Perhaps the farm house had been remodeled in the latter days of the Great Depression. Most of the newspaper pages, from various Tennessee publications, bore datelines from the early 1930s.
The house itself had originally been built of mortared poplar logs, but those two rooms had horse hair plaster walls. I presumed a remodeling project had been completed, including the use of newsprint wallpaper.
I crouched in the shadows with my flashlight and read many front pages from 1932 and 1933. The main stories, many of which tantalizingly jumped to missing inside pages, told of the Japanese invasion of Shanghai, the Bonus Army march on Washington, D.C., Adolph Hitler’s election as chancellor of Germany, the inauguration of Franklin Delano Roosevelt in 1933, and the creation of the Tennessee Valley Authority.
Strangely, many articles of later historical significance were minor headlines compared to one event that apparently captured the interest and imagination of Depression-weary Americans. The 1932 Chicago World’s Fair received banners, elaborate artwork (difficult in the days of roto-engraved images), and exuberant editorial praise (not unusual for pre-WW II journalism).

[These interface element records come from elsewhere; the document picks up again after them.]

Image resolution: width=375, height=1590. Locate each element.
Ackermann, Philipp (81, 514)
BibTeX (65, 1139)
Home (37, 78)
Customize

Unfolding on a 427-acre site, south of the Navy Pier on Lake Michigan, was the “Century of Progress International Exhibition,” a magical mix of technology and international pride. Forty-eight million visitors were logged the first year… yes, the 1932 World’s Fair reopened in 1933 for another Spring-through-Autumn run. Newspapers even in depressed Tennessee Appalachia hill country touted the wonders of the present and future:
Like the photoelectric cells, arrayed to collect dim light from the star Arturus, that partially supplied power to displays and rides on opening day…
The two towers, 1,850 feet apart and rising over 600 feet tall, supporting a cableway for “rocket cars” in which fair patrons were treated to an astounding aerial view of Chicago…
Even the Great Havoline Oil Thermometer, 200 feet tall and illuminated by 10-foot tall numerals of neon tubing.
My father-in-law and his boyhood friend drove a Model-A Ford from a small town in Southern Appalachia to Chicago in the summer of 1932 to see the World’s Fair. For a 50-cent ticket, they were admitted to see the wonders of modern science, predictions of humankind’s imminent advancement, and promises of world peace and harmony. Many times, I heard his accounts about their shoe-string motor adventure.
Ten years later, they were both fighting for their nation against Axis powers in World War II. Technological advancements dreamed of in 1932 had been incorporated in the tanks, bombers, and warships with which a generation of young Americans waged war.
I always left the ruins of that old log house with something to think about. Mainly, I was struck with what captured the popular imagination of poor dirt farmers in 1932. Their newspapers catered to what they wanted to read: stories of hope, stories about better days just around the corner.
The bad news was buried or shifted to the inside pages. Today, we look back and wonder how our preceding generation didn’t see the threat forming, the dark clouds looming on the global horizon.
Those old newsprint pages, varnished yellow on the plaster walls, explained it for me. After so many years of despair, people grasped for any good news, any prophesy of redemption from their economic and spiritual travails.
Just like today, they cheered to see new plants sprouting in the garden of hope and didn’t notice the weeds growing in dim, out-of-the-way places.
I never took anything from the old house except a better understanding of how we perceive history as it is happening and, generations later, in hindsight. We can’t blame our forefathers for not seeing, and I hope our children don’t blame us.